Why exactly Charley Bordelon’s late father left her eight hundred sprawling acres of sugarcane land in rural Louisiana is as mysterious as it was generous. Recognizing this as a chance to start over, Charley and her eleven-year-old daughter, Micah, say good-bye to Los Angeles.
They arrive just in time for growing season but no amount of planning can prepare Charley for a Louisiana that’s mired in the past: as her judgmental but big-hearted grandmother tells her, cane farming is always going to be a white man’s business. As the sweltering summer unfolds, Charley must balance the overwhelming challenges of her farm with the demands of a homesick daughter, a bitter and troubled brother, and the startling desires of her own heart.
#OwnVoicesOctober is all about bringing marginalized voices to the forefront. We need to hear from these authors about the issues that matter to them, through characters that represent their culture and lives. I’m so glad I read Queen Sugar at the start of this incredible month, because Natalie Baszile raises so many points that I need to focus on.
As a farmer’s daughter, I connected right away with Charley. My daddy raised tomatoes, corn, and soybeans, but the love of the land is the same. The tractors breaking down, the uncontrollable weather, finding reliable help–all that is the same no matter what you are planting. It hooked me right away.

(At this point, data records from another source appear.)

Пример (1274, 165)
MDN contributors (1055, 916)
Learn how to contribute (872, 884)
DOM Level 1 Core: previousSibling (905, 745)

The story isn’t just about the farming, though. It’s hard enough to gain respect as a black farmer in the area, but to do it as a woman too is damn near impossible. So many people are betting against her, trying to buy her prime land from her, and she just keeps going.
There are two issues in Queen Sugar that I am not qualified to write about, but that seem to be themes of the book. I’m going to mention them for analysis, but I am taking these to do study for myself, too.
Charley gets frustrated about being the “race police.” She has many conversations in this book about being black and from California, and not what people “expect” a black person to be like.
There seemed to be a line drawn in the sand between Charley and Ralph Angel–someone who had a privileged life, and someone who did not–from Ralph Angels’ perspective at least. The line drawn in the sand from Charley’s perspective is different: someone who made all the right choices, and someone who made all the wrong ones. It could be a little bit of both. This is definitely the most interesting theme of the book, though.
I dove pretty deeply into the themes of Queen Sugar, since I’m reading this for #OwnVoicesOctober, but this really is a great story. Just try not to overlook the message that Natalie Baszile is laying out, especially if you are white. Pay attention to Charley’s conversations with Remy. And then try to apply it to your own conversations. I am sure going to.